» Work instruction
An exact copy of every record is required.

(Working data)

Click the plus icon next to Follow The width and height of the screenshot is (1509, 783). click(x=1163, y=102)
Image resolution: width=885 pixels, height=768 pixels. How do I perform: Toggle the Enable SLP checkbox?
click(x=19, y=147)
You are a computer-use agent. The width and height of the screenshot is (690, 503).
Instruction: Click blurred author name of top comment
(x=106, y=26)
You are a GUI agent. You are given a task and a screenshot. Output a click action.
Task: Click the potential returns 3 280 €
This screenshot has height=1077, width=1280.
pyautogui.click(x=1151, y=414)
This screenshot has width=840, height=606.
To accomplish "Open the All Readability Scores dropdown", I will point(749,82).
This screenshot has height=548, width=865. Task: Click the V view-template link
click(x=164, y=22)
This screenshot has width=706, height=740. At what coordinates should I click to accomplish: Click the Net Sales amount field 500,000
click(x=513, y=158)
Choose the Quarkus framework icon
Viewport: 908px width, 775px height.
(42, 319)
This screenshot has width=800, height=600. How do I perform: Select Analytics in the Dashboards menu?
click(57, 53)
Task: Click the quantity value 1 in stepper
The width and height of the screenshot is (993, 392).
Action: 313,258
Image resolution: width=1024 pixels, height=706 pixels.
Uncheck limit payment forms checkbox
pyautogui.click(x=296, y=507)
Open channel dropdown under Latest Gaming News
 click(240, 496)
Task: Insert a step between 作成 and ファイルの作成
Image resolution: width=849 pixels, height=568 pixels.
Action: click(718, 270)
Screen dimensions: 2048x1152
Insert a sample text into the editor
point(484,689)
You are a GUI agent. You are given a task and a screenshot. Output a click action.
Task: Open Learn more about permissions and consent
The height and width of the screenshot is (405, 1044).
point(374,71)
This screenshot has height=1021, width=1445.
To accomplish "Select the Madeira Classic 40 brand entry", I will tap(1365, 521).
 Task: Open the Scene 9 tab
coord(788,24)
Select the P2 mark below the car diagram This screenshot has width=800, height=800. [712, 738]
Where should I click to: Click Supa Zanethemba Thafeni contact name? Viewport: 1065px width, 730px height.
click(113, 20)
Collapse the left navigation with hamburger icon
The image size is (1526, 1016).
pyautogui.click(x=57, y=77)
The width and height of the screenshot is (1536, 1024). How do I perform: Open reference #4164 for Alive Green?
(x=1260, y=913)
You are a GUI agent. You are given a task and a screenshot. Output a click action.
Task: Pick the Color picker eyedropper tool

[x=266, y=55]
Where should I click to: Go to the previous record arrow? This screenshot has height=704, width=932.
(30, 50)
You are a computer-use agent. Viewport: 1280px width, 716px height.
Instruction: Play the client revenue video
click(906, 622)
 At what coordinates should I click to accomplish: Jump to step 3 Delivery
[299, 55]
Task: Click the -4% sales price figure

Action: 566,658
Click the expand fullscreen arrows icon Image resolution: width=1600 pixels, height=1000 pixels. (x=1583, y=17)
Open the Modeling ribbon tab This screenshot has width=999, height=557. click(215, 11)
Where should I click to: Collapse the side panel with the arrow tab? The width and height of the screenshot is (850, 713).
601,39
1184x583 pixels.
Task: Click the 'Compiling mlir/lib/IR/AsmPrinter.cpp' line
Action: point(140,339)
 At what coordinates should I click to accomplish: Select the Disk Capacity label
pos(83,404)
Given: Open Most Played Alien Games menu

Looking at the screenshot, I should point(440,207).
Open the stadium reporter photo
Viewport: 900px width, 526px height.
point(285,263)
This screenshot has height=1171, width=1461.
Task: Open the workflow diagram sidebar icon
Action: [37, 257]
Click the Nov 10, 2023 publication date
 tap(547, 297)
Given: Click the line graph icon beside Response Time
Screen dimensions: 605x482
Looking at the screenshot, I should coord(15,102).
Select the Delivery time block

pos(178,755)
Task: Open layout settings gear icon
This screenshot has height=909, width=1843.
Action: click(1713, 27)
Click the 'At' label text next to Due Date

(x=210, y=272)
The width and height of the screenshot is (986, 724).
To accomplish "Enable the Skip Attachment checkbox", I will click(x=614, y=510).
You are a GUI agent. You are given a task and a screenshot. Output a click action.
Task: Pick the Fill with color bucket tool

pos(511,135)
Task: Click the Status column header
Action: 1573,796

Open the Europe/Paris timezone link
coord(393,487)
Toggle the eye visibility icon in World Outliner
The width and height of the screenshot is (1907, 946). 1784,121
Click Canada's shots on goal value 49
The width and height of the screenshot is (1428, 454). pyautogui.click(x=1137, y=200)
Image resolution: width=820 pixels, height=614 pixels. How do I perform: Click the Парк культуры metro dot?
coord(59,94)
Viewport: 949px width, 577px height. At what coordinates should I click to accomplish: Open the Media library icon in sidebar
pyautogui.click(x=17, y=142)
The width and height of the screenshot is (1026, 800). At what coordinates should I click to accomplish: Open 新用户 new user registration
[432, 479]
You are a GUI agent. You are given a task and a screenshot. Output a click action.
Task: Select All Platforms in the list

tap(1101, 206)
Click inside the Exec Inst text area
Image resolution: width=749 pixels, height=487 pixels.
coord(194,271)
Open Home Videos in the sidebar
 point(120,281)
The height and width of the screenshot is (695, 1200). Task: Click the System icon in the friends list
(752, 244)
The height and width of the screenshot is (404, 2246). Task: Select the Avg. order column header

(End Working data)

» Written response
Click the plus icon next to Follow The width and height of the screenshot is (1509, 783). click(x=1163, y=102)
Image resolution: width=885 pixels, height=768 pixels. How do I perform: Toggle the Enable SLP checkbox?
click(x=19, y=147)
You are a computer-use agent. The width and height of the screenshot is (690, 503).
Instruction: Click blurred author name of top comment
(x=106, y=26)
You are a GUI agent. You are given a task and a screenshot. Output a click action.
Task: Click the potential returns 3 280 €
This screenshot has height=1077, width=1280.
pyautogui.click(x=1151, y=414)
This screenshot has width=840, height=606.
To accomplish "Open the All Readability Scores dropdown", I will point(749,82).
This screenshot has height=548, width=865. Task: Click the V view-template link
click(x=164, y=22)
This screenshot has width=706, height=740. At what coordinates should I click to accomplish: Click the Net Sales amount field 500,000
click(x=513, y=158)
Choose the Quarkus framework icon
Viewport: 908px width, 775px height.
(42, 319)
This screenshot has width=800, height=600. How do I perform: Select Analytics in the Dashboards menu?
click(57, 53)
Task: Click the quantity value 1 in stepper
The width and height of the screenshot is (993, 392).
Action: 313,258
Image resolution: width=1024 pixels, height=706 pixels.
Uncheck limit payment forms checkbox
pyautogui.click(x=296, y=507)
Open channel dropdown under Latest Gaming News
 click(240, 496)
Task: Insert a step between 作成 and ファイルの作成
Image resolution: width=849 pixels, height=568 pixels.
Action: click(718, 270)
Screen dimensions: 2048x1152
Insert a sample text into the editor
point(484,689)
You are a GUI agent. You are given a task and a screenshot. Output a click action.
Task: Open Learn more about permissions and consent
The height and width of the screenshot is (405, 1044).
point(374,71)
This screenshot has height=1021, width=1445.
To accomplish "Select the Madeira Classic 40 brand entry", I will tap(1365, 521).
 Task: Open the Scene 9 tab
coord(788,24)
Select the P2 mark below the car diagram This screenshot has width=800, height=800. [712, 738]
Where should I click to: Click Supa Zanethemba Thafeni contact name? Viewport: 1065px width, 730px height.
click(113, 20)
Collapse the left navigation with hamburger icon
The image size is (1526, 1016).
pyautogui.click(x=57, y=77)
The width and height of the screenshot is (1536, 1024). How do I perform: Open reference #4164 for Alive Green?
(x=1260, y=913)
You are a GUI agent. You are given a task and a screenshot. Output a click action.
Task: Pick the Color picker eyedropper tool

[x=266, y=55]
Where should I click to: Go to the previous record arrow? This screenshot has height=704, width=932.
(30, 50)
You are a computer-use agent. Viewport: 1280px width, 716px height.
Instruction: Play the client revenue video
click(906, 622)
 At what coordinates should I click to accomplish: Jump to step 3 Delivery
[299, 55]
Task: Click the -4% sales price figure

Action: 566,658
Click the expand fullscreen arrows icon Image resolution: width=1600 pixels, height=1000 pixels. (x=1583, y=17)
Open the Modeling ribbon tab This screenshot has width=999, height=557. click(215, 11)
Where should I click to: Collapse the side panel with the arrow tab? The width and height of the screenshot is (850, 713).
601,39
1184x583 pixels.
Task: Click the 'Compiling mlir/lib/IR/AsmPrinter.cpp' line
Action: point(140,339)
 At what coordinates should I click to accomplish: Select the Disk Capacity label
pos(83,404)
Given: Open Most Played Alien Games menu

Looking at the screenshot, I should point(440,207).
Open the stadium reporter photo
Viewport: 900px width, 526px height.
point(285,263)
This screenshot has height=1171, width=1461.
Task: Open the workflow diagram sidebar icon
Action: [37, 257]
Click the Nov 10, 2023 publication date
 tap(547, 297)
Given: Click the line graph icon beside Response Time
Screen dimensions: 605x482
Looking at the screenshot, I should coord(15,102).
Select the Delivery time block

pos(178,755)
Task: Open layout settings gear icon
This screenshot has height=909, width=1843.
Action: click(1713, 27)
Click the 'At' label text next to Due Date

(x=210, y=272)
The width and height of the screenshot is (986, 724).
To accomplish "Enable the Skip Attachment checkbox", I will click(x=614, y=510).
You are a GUI agent. You are given a task and a screenshot. Output a click action.
Task: Pick the Fill with color bucket tool

pos(511,135)
Task: Click the Status column header
Action: 1573,796

Open the Europe/Paris timezone link
coord(393,487)
Toggle the eye visibility icon in World Outliner
The width and height of the screenshot is (1907, 946). 1784,121
Click Canada's shots on goal value 49
The width and height of the screenshot is (1428, 454). pyautogui.click(x=1137, y=200)
Image resolution: width=820 pixels, height=614 pixels. How do I perform: Click the Парк культуры metro dot?
coord(59,94)
Viewport: 949px width, 577px height. At what coordinates should I click to accomplish: Open the Media library icon in sidebar
pyautogui.click(x=17, y=142)
The width and height of the screenshot is (1026, 800). At what coordinates should I click to accomplish: Open 新用户 new user registration
[432, 479]
You are a GUI agent. You are given a task and a screenshot. Output a click action.
Task: Select All Platforms in the list

tap(1101, 206)
Click inside the Exec Inst text area
Image resolution: width=749 pixels, height=487 pixels.
coord(194,271)
Open Home Videos in the sidebar
 point(120,281)
The height and width of the screenshot is (695, 1200). Task: Click the System icon in the friends list
(752, 244)
The height and width of the screenshot is (404, 2246). Task: Select the Avg. order column header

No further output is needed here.